Modeling [Hawkin’s] Theory in Silicon
Each level of the hierarchy only has three jobs – to identify repeating patterns, assign these patterns a name, and pass that name onto the next level in the hierarchy.
The primary tier (like V1) sees the pattern 10100101 repeating often. So it gives it a name of 56a and passes only that name to the next level. The next level sees the pattern of 34a, 56a and 12a repeating often. So it gives this pattern the name of 866b and passes only that name to the next level up. That level sees the pattern 845b, 567b, 866b and 435b repeating often. So it gives it a name 7656d and passes it up. This process continues until a steady invariant representation is formed of the real world object.
Let’s work through an example of identifying a simple shape, such as a square. Imagine that whenever a horizontal line is in the field of view of our camera, the pattern 11011101 appears on our ADC. We see this pattern a lot over a period of time, as the square stays in the field of view. So we assign it the name 6A, and pass it up to Tier Three of the hierarchy. The same process takes place for the other three lines of the square.

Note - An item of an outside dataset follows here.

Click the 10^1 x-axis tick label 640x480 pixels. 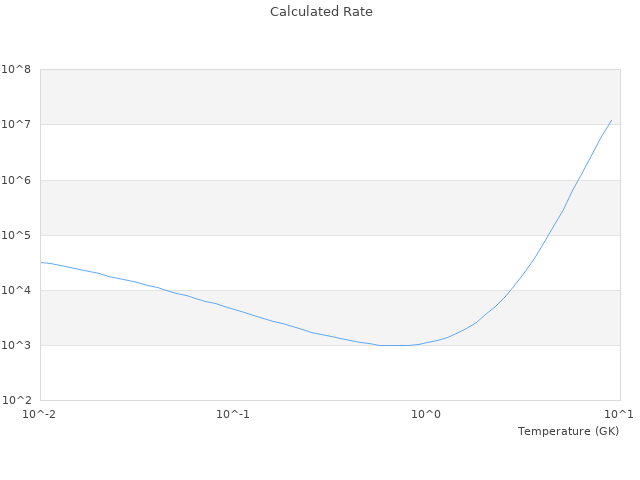[x=619, y=414]
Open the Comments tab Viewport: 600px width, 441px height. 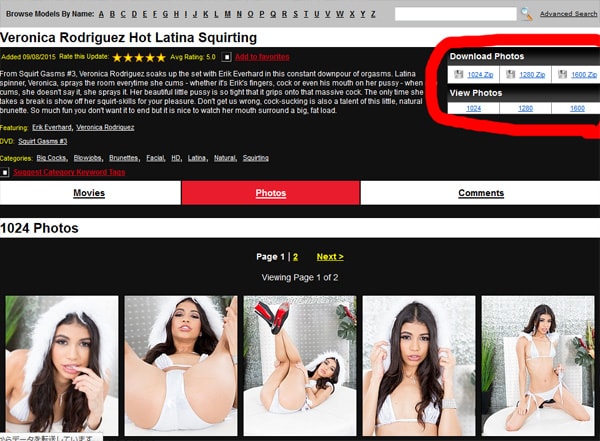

It is critical to understand that the ONLY thing Tier Three sees are the names passed up from Tier 4. Now, Tier Three does mostly the same thing Tier 4 did – find repeating patterns, give them a name, and pass that name up to Tier 2. It notices that names’ 27B and 76B occur together often, so it assigns the pattern a name of 322C and passes it up to Tier Two. This process gets repeated until the invariant representation of the square is created.
Let this sink in, and in the next article we will explore the roll of feedback in the hierarchy, and how it can be theoretically combined with prediction to create an artificial intelligence.
None of this is possible however, without getting the theory onto hardware and into code. Now the onus is on you. How would you
program an Arduino to implement this theory in hardware and software?